[Saved entries]
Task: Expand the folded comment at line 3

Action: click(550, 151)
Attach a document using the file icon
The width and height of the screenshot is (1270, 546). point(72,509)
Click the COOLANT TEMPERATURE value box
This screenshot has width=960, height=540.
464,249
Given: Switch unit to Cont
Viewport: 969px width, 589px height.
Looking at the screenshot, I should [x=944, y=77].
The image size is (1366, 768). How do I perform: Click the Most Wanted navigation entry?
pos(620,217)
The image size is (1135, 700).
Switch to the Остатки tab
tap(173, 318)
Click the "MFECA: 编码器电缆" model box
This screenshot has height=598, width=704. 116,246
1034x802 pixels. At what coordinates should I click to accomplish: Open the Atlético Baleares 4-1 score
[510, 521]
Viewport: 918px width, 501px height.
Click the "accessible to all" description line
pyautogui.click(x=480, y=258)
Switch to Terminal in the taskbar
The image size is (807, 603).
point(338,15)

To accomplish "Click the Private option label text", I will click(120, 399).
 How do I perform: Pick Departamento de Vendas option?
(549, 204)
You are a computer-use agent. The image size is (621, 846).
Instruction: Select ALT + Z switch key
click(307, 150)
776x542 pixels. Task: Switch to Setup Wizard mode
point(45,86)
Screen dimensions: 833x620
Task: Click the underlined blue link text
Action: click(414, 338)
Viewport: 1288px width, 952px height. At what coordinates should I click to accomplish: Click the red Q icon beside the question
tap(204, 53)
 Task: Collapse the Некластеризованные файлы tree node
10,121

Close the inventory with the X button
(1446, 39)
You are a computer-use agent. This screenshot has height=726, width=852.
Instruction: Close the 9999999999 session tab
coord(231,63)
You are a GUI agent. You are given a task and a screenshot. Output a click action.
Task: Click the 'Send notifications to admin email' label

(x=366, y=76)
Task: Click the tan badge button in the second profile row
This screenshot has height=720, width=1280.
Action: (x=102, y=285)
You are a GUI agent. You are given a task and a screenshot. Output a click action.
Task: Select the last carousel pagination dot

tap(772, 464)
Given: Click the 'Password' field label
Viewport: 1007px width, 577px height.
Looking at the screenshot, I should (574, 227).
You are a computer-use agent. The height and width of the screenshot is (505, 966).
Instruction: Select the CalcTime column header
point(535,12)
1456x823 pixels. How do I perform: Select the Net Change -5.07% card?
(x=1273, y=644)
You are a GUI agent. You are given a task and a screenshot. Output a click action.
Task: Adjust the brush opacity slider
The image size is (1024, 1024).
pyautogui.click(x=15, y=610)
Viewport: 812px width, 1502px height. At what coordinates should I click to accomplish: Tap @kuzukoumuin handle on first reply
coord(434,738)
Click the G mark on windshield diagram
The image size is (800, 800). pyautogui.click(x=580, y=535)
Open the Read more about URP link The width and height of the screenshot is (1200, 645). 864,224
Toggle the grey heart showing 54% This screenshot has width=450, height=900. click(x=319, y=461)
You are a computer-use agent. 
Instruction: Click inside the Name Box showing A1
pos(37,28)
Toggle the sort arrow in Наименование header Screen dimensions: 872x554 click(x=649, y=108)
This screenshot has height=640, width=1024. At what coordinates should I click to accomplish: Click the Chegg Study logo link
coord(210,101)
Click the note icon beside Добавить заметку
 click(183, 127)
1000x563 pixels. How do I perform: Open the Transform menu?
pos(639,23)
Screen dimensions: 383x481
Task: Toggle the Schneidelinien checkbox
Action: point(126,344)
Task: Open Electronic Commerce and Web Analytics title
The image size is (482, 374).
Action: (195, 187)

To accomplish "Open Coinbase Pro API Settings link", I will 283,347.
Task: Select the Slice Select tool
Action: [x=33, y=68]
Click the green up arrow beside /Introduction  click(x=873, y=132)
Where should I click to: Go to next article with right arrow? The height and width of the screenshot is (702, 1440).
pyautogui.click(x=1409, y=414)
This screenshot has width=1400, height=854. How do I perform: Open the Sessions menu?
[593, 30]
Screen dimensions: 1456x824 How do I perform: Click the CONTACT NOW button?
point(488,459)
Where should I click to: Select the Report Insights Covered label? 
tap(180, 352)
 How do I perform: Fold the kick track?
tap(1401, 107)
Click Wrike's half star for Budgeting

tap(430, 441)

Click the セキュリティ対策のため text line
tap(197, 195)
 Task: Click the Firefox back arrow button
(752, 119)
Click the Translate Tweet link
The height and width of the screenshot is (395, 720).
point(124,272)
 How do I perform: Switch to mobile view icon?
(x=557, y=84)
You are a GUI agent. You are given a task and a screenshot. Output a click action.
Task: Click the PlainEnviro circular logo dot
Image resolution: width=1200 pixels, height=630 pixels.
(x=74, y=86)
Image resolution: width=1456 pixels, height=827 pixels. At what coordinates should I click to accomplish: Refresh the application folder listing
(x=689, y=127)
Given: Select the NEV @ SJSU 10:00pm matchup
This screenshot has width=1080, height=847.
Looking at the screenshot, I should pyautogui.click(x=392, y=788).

• [Activity]:
Look through the preceding entries for the word "computer". Report how many lines hold it, and only that number.

• [Task answer]:
4